Page 1 of 1

Split text lines into multiple images

Posted: 2015-11-13T03:06:01-07:00
by kaliber
Hello. I would to split an image into multiple images according to its text lines.
I need to cut them horizontally, into n pieces.

Example:
Image

Output:
Image

Image

Image

The following image shows the pixel rows that contains ONLY white color (highlighted by yellow). This maybe could help.
Image


Recap
Preconditions:
- the background of input image is always white #ffffff (it never changes - ie. i am not scanning text from a book).
- text lines never overlaps (there is a clear separation between text lines)

Postconditions (let's be n = #text lines) :
- it should produces n images per n lines
- the result images should be trimmed (it's easy using -trim option)

Thanks for help :)

Re: Split text lines into multiple images

Posted: 2015-11-13T03:17:38-07:00
by snibgo
Fred probably has a script that can do this.

You could do it like ths:

1. Scale to a single column. This will be white only where there is no text in the row.

2. Output this as text.

3. In a script, find the y-coordinate of first non-white pixel. Then look for the next white pixel (or end of file) and back-track one. This gives you the start and end y-coordinates of the first line of text.

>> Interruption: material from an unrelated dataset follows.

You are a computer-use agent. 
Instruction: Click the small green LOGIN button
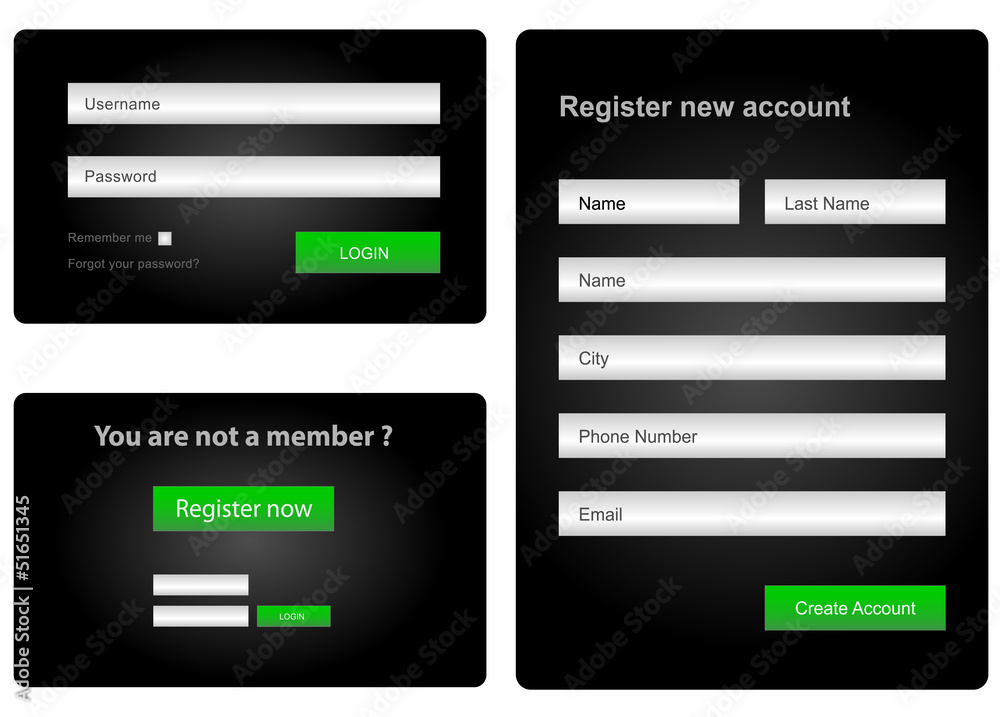tap(293, 616)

4. Crop the image, the entire width but only between these y-values. Trim.

5. Repeat (3) and (4) until no more white pixels (no more text).

If you have my process modules, you wouldn't need to write the column as text, but you would still need a scripted loop.

Re: Split text lines into multiple images

Posted: 2015-11-13T10:45:33-07:00
by fmw42
snibgo's method is exactly what I would have suggested. I do not have a script that will do that. Imagemagick has -connected-components that would allow you to find the bounding box of each word (connected set of characters). See viewtopic.php?f=4&t=26493

Re: Split text lines into multiple images

Posted: 2015-11-16T12:00:38-07:00
by fmw42
Because your lines are equally spaced with wide spaces and have about half spaced margins at top and bottom, this seems to work. However, I do not know how universal it would be for all your images and you would need to know how many lines you have.

Code: Select all

convert ex1.png -crop 1x3@ -trim +repage ext_%d.png
See cropping into equal parts at http://www.imagemagick.org/Usage/crop/#crop_equal

I think you would be better off scripting a loop as user snibgo has suggested.